From the listing below, copy out each line that contains the word "This".
** start **
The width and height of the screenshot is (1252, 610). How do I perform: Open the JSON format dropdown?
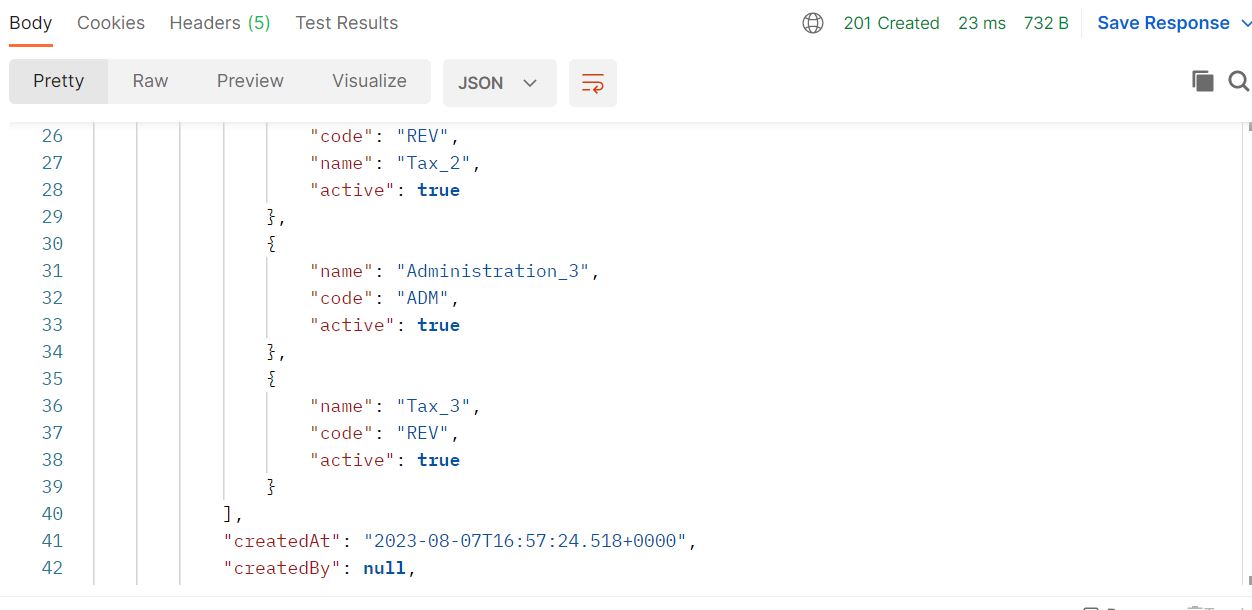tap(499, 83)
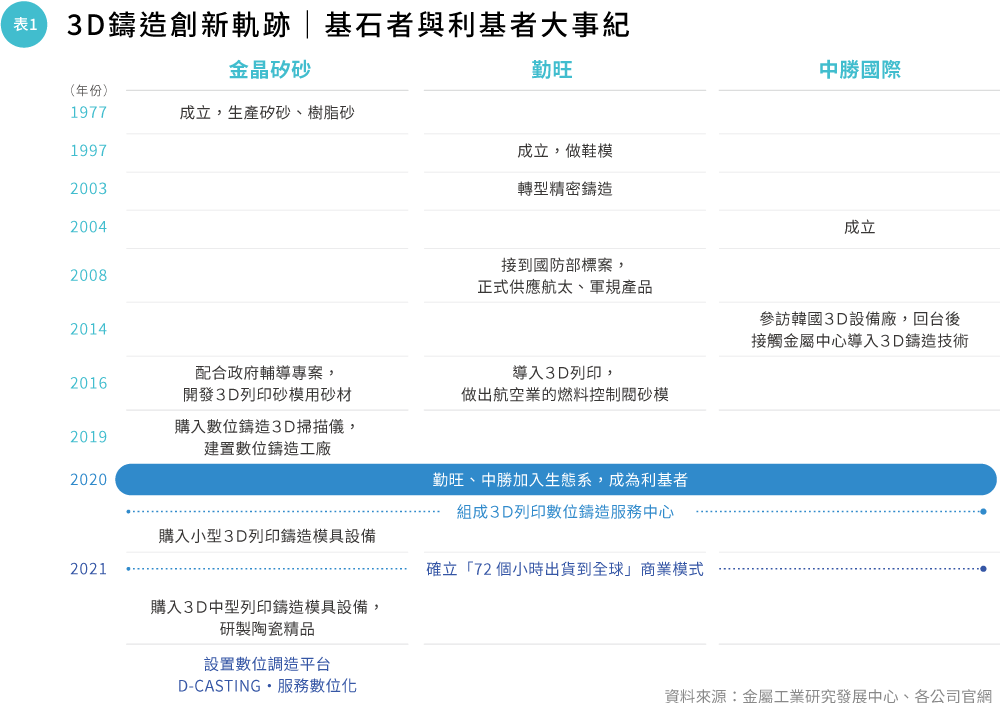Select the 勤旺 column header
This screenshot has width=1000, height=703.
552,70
** end **
** start **
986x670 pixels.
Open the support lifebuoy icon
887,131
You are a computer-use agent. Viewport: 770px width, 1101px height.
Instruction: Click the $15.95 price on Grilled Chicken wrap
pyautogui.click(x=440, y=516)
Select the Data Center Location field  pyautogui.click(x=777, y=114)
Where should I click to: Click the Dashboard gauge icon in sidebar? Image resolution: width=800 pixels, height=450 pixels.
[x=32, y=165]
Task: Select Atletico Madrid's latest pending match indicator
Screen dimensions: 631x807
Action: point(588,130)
** end **
** start **
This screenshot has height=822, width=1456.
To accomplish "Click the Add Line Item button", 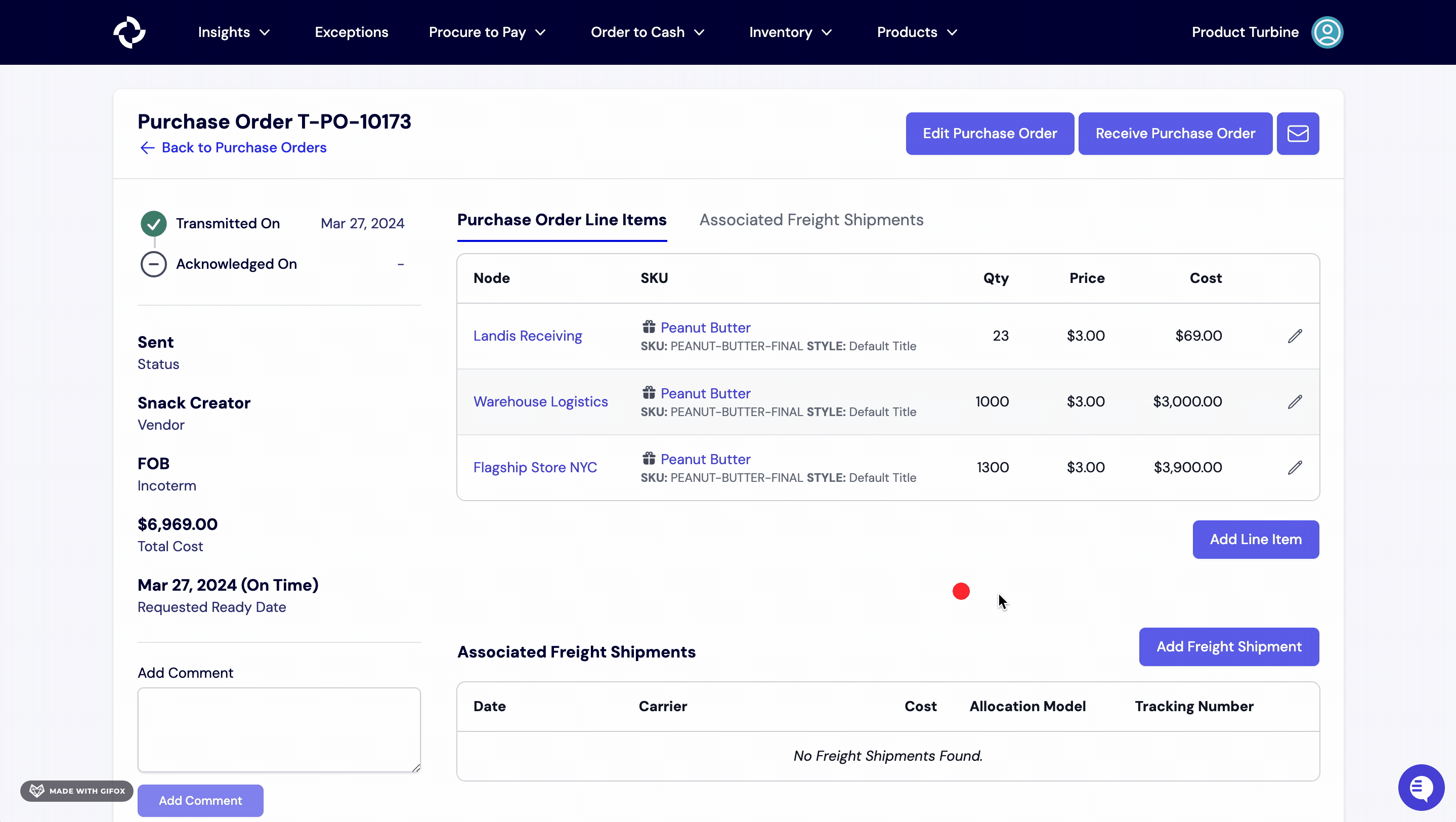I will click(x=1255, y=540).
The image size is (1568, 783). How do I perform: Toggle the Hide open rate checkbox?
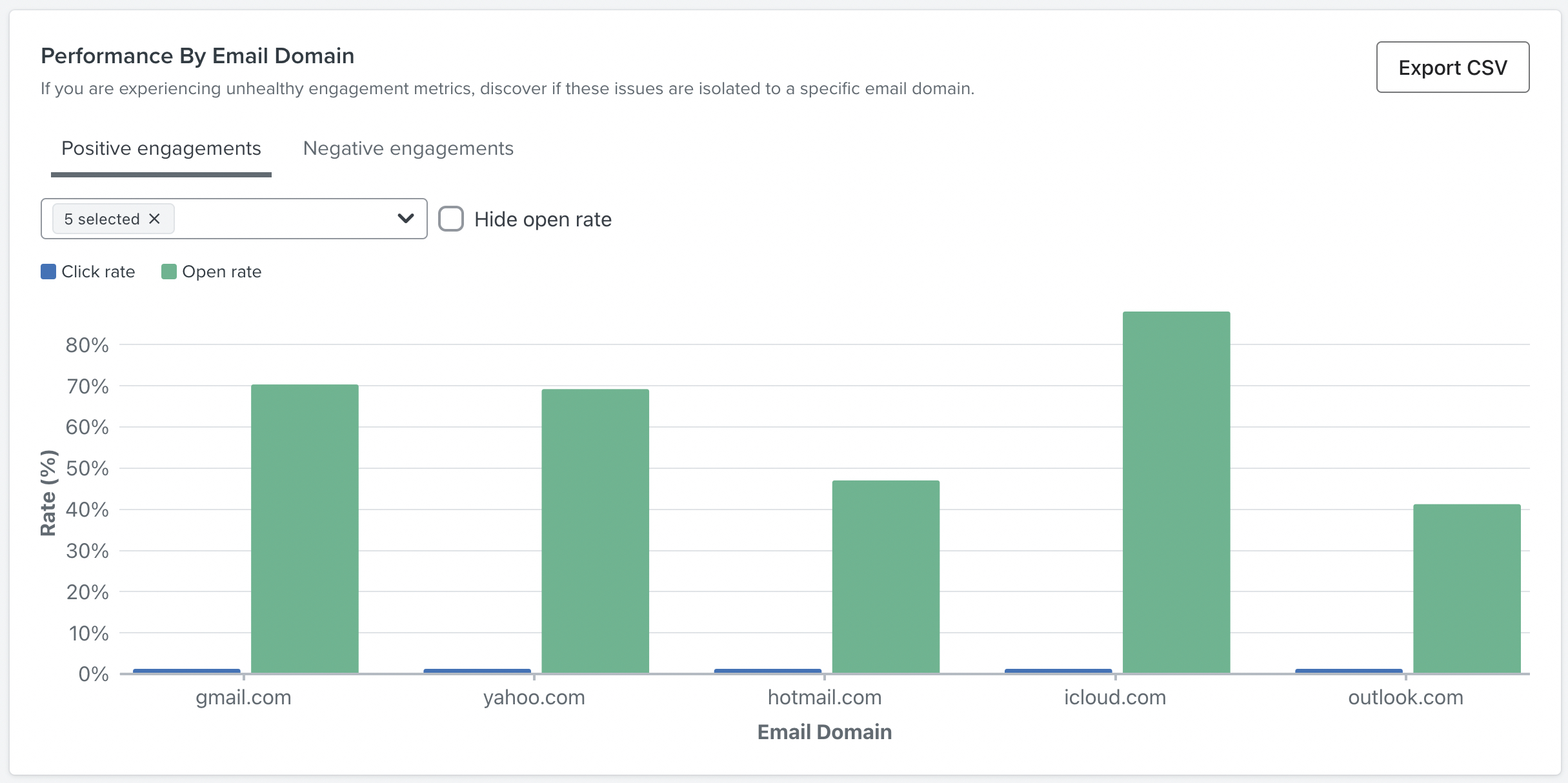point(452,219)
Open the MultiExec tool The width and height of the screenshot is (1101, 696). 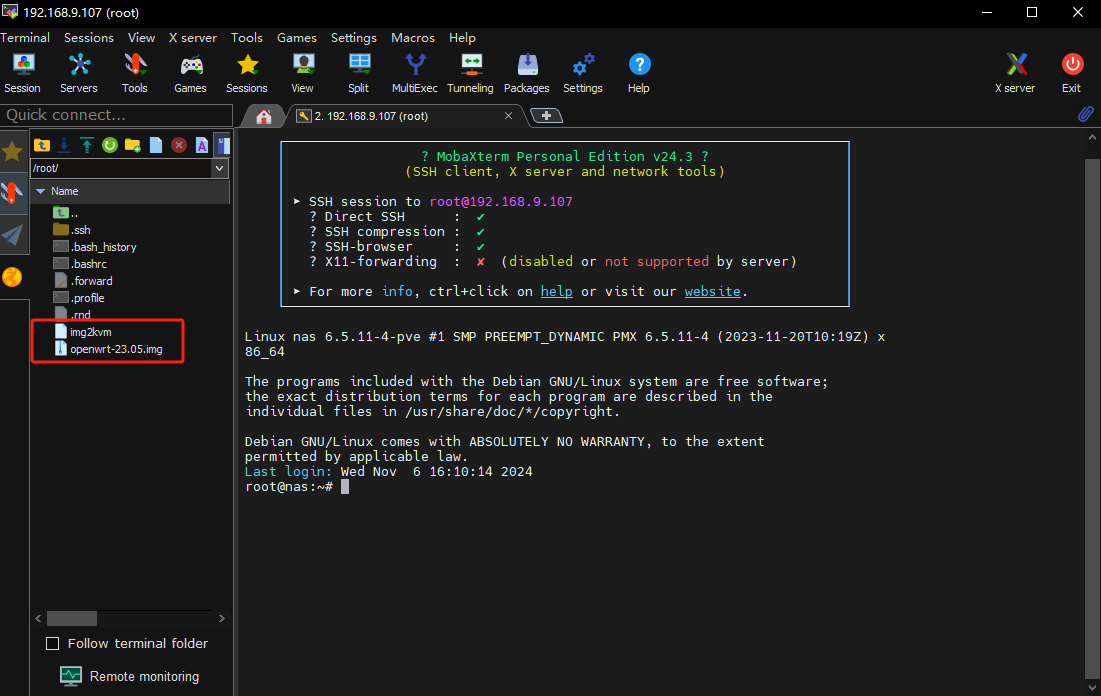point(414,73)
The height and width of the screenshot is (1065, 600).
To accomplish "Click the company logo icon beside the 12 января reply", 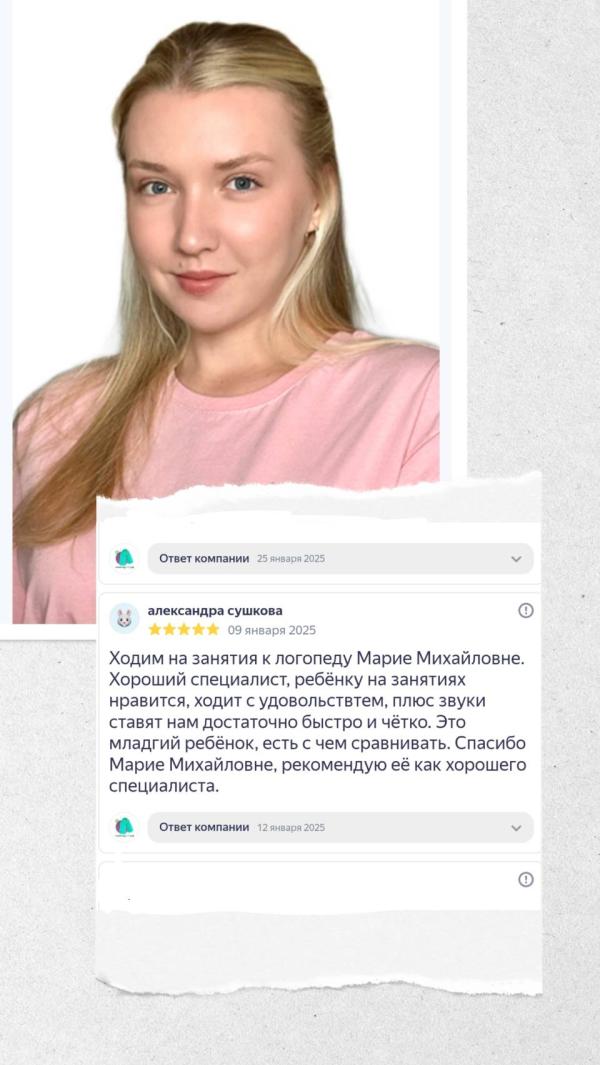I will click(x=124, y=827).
** end **
**Correct result**:
This screenshot has width=1000, height=703.
This screenshot has height=822, width=1456.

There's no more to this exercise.